Release: Januar 2011
Nina Oberon's life is pretty normal: she hangs out with her best friend, Sandy, and their crew, goes to school, plays with her little sister, Dee. But Nina is 15. And like all girls she'll receive a Governing Council-ordered tattoo on her 16th birthday. XVI. Those three letters will be branded on her wrist, announcing to all the world—even the most predatory of men—that she is ready for sex. Considered easy prey by some, portrayed by the Media as sluts who ask for attacks, becoming a "sex-teen" is Nina's worst fear. That is, until right before her birthday, when Nina's mom is brutally attacked. With her dying breaths, she reveals to Nina a shocking truth about her past—one that destroys everything Nina thought she knew. Now, alone but for her sister, Nina must try to discover who she really is, all the while staying one step ahead of her mother's killer.
Interesting, but not engaging
Imagine a future where every girl age sixteen or older has a tattoo on her wrist, signaling that she is ready to have sex. This is the world Nina Oberon lives in. The year is 2150, and Nina is soon going to turn sixteen and become a "sex-teen". Nina's best friend Sandy is looking forward to be what the government has labeled sexually mature, Nina is not.
This is a society where the government runs everyhing and there is a gap between citizens. People on welfare, for example, are feed non-healthy food to keep them overweight. The NonCons are trying to act against the goverment, and anyone being a NonCon can be arrested.

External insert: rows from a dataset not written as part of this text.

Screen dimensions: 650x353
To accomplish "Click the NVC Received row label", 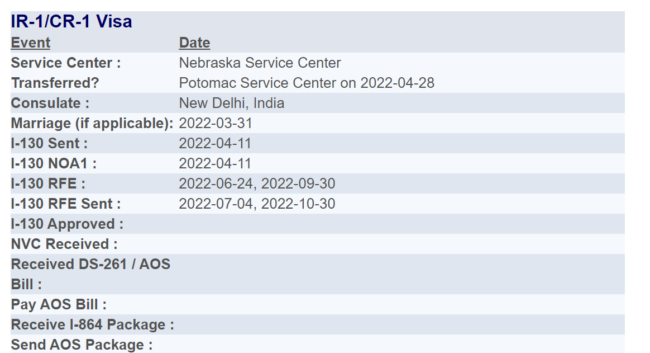I will click(x=64, y=244).
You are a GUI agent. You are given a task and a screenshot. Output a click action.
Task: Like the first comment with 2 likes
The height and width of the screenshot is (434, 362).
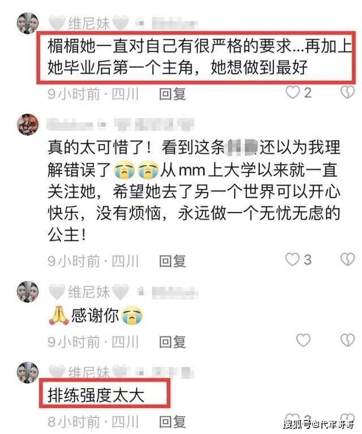pyautogui.click(x=293, y=92)
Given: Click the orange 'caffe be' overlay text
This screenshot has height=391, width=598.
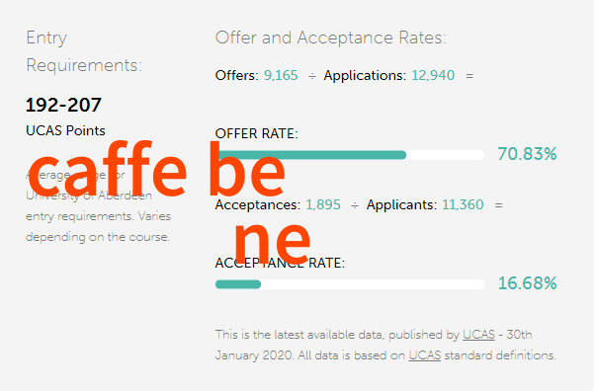Looking at the screenshot, I should [156, 169].
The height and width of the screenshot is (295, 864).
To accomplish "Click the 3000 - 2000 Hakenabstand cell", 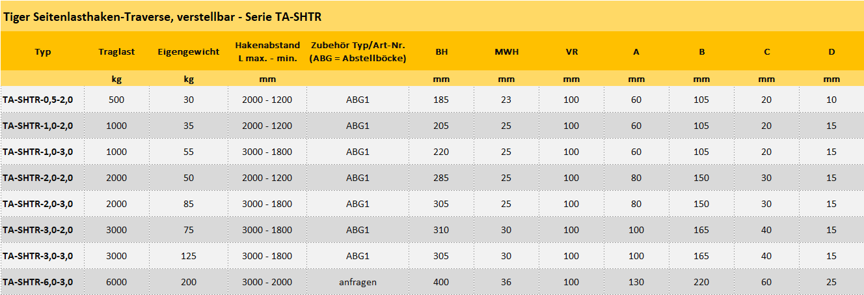I will tap(267, 282).
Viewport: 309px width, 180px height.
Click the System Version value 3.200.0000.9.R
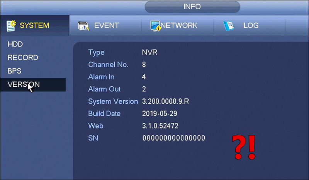point(166,101)
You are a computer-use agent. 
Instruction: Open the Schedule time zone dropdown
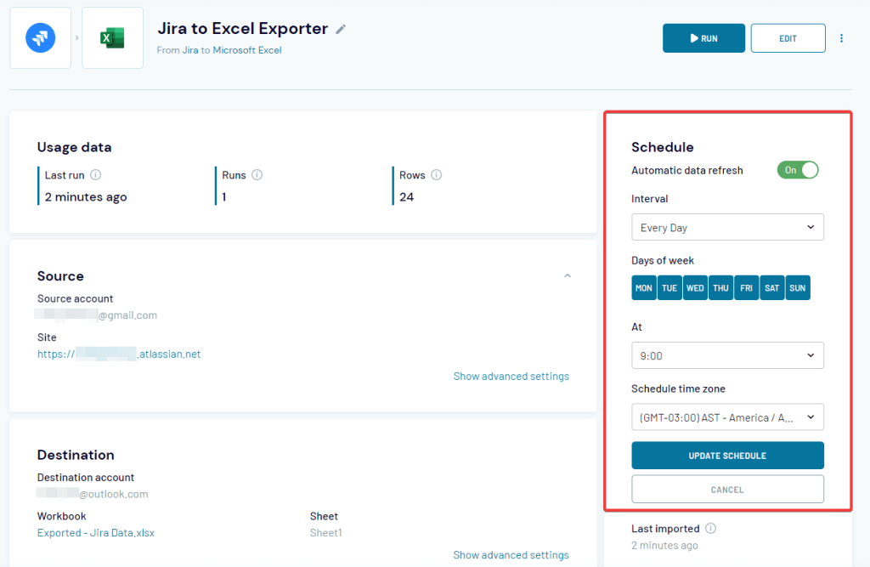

This book is a dystopian kind of fiction, and the main theme is sexuality and the sexual pressure teens must face. And that makes it an important and an interesting read. Unfortunately the book did not succeed in holding my interest and keeping me engage in the story. I constantly felt my thoughts straining whilst reading. The author has too much information on the future society pouring through the pages in the beginning, that I felt it hard to be engage in Nina and her story. We get a lot of descriptions about the world around her, but hardly anything about what she is feeling inside. That changes during the progress of the book, and we get a more complex picture of Nina. But sadly that was not enough for me.
I also had a hard time understanding some of the slang in this book. Maybe that is because I am Norwegian, but I would have prefered a list over unusual words and words made up for this book in the back.
I think this is a book that will be an interesting read in a class where the students may discuss the text afterwards. But I think the novel goes to too many lenghts to deem sex an evil thing that must be avoided at all costs, and some of the characters were a bit one dimensional. I mean, just being a guy does not meea your are about to have sex with every girl you see.